Around 1910, Andrew Gallup built a large two-storey hall which hosted community events. That year, the government wharf and the wagon road to Harrop were built, and the Procter school opened in temporary accommodation. A one-room schoolhouse, and Presbyterian and Anglican churches were built in 1913. Growth in the settlement reached a plateau just prior to World War I. When the sawmill burned in 1912, some employment existed at the recently opened jam factory, which itself closed around 1920. Billy and Sarah Ward bought the hotel in 1919 and erected a small store at the rear. In 1923, the City of Nelson Power and Light introduced electricity and Gallup's hall burned to the ground. At the time, Sammons pool hall was also used for stage productions. The next year, the school became a superior school, the only one in the area offering junior high courses. Also, Syd Blackmore opened his hall, where his showing of silent movies was popular. A heavy snowfall collapsed that hall in 1932.

In 1925, the inauguration of the Harrop–Long Beach ferry provided road access. A Nelson–Procter jitney stage service commenced at that time, but does not appear to have operated throughout the winter. In 1928, this service ceased with the opening of the Nelson–Kaslo bus route, which the following year was branded as Greyhound. However, Percy Bennett's eight-seater car provided a passenger service from Procter until 1940.

In 1931, the opening of the rail link spelled the end of Procter as a transport hub. In 1938, the community hall and Catholic church were built. The population dwindled after World War II. On buying the Outlet hotel in 1944, Bill Kline renamed it the Holiday Inn. A bus service operated from 1947 until the early 1950s.

From the 1950s, senior grades were bussed to Nelson and the school became elementary only. In 1957, when the orange bridge replaced the cable ferry to the north shore at Nelson, ferry services ceased at Procter. In 1963, the Anglican church closed. After several owners, the hotel was demolished in 1966.

==Notable people==
Walter Balls-Headley (1841–1918), eminent Australian gynaecologist, was a resident 1910–1918.

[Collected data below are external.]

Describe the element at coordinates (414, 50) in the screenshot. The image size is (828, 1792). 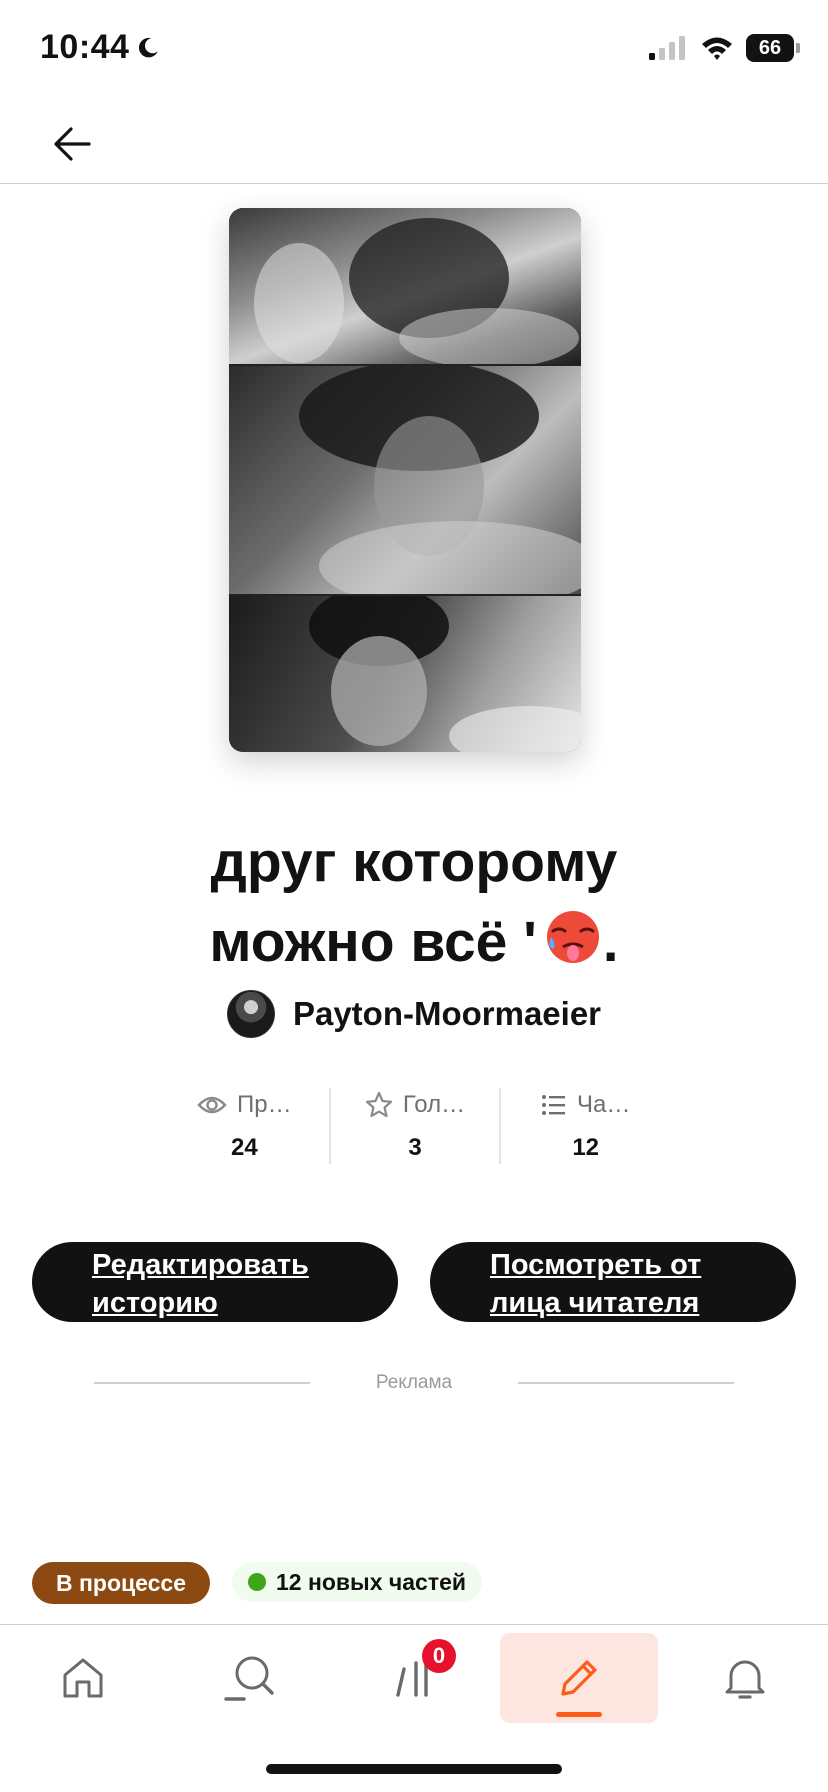
I see `status-bar: 10:44 66` at that location.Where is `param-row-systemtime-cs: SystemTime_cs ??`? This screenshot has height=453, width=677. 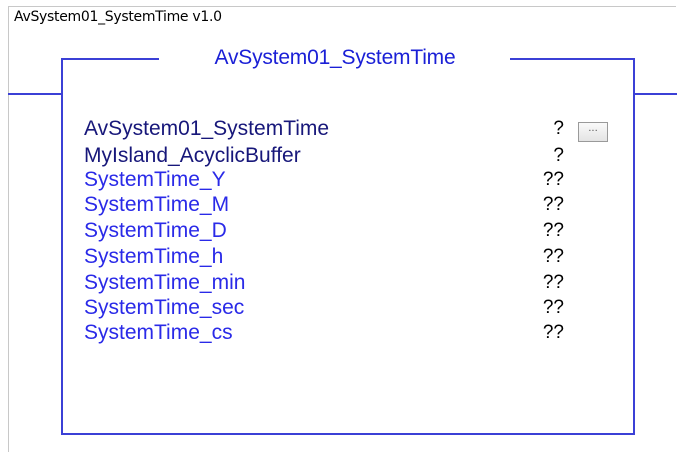
param-row-systemtime-cs: SystemTime_cs ?? is located at coordinates (334, 333).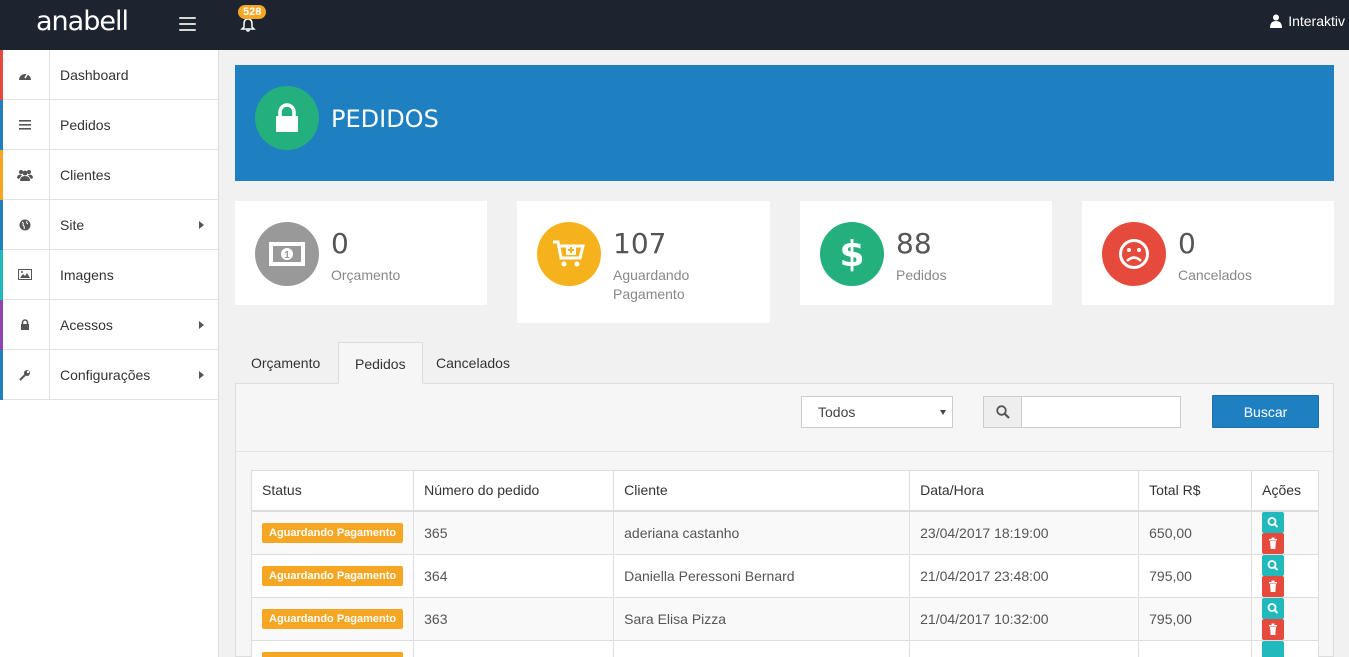  Describe the element at coordinates (385, 119) in the screenshot. I see `page-title: PEDIDOS` at that location.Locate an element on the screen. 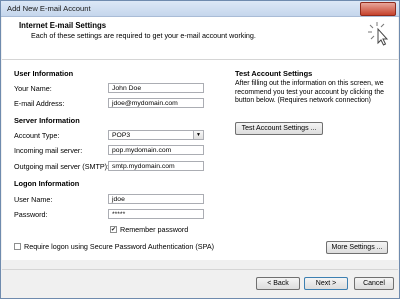 This screenshot has height=299, width=400. check-icon: ✔ is located at coordinates (114, 230).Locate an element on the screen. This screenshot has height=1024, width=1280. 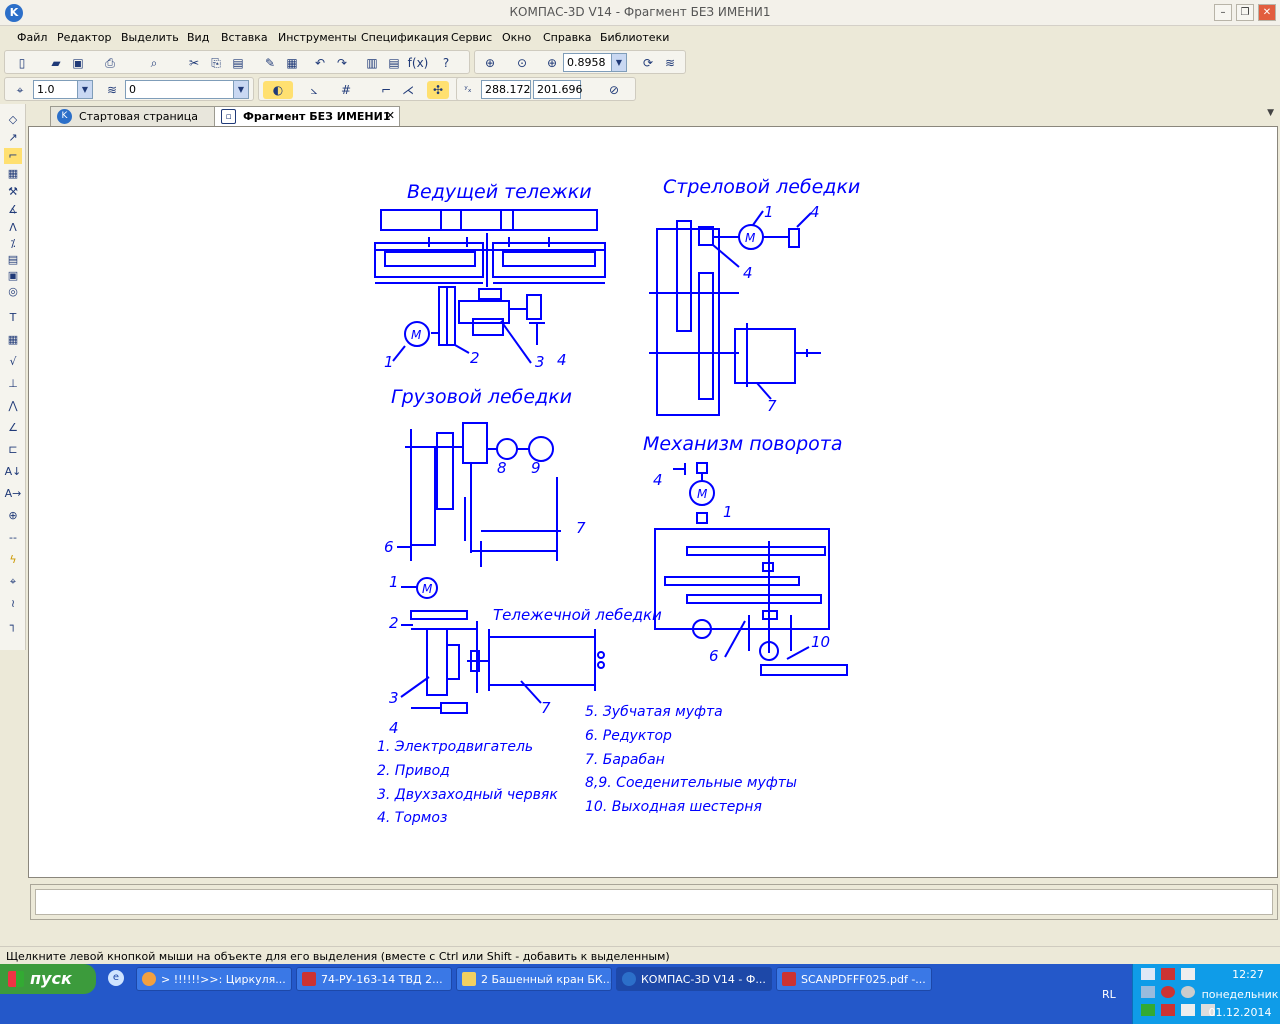
quicklaunch-ie-icon: e is located at coordinates (116, 978).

Ian Carne (1923–2011), senior public servant, was a childhood resident.

Alec Garner (1897–1995), painter, was a resident from 1944.

George Kinney (1872–1961), religious minister and mountaineer, was a resident from 1925–1934.

==Later community==
Since the 1970s, Procter has primarily been a retirement and weekend retreat community. A barge continued to serve Kaslo and Lardeau until 1977, when Sunshine Bay's piers closed permanently. In 1986, the United Church closed. The next year, schooling was consolidated to the north shore at Redfish Elementary. The post office closed in the 1990s. The Church of the Sacred Heart (Catholic) still holds services. The former schoolhouse (1913) houses a library, small businesses and services. Tenants included the Procter Village Bakery, which ran for about 20 years before closing in 2018. After renovations in 2020, the bakery was renamed the Procter Village Café, but closed in 2021. The Procter general store includes a liquor agency, gas and propane. Kootenay Storytelling Festival is held each July.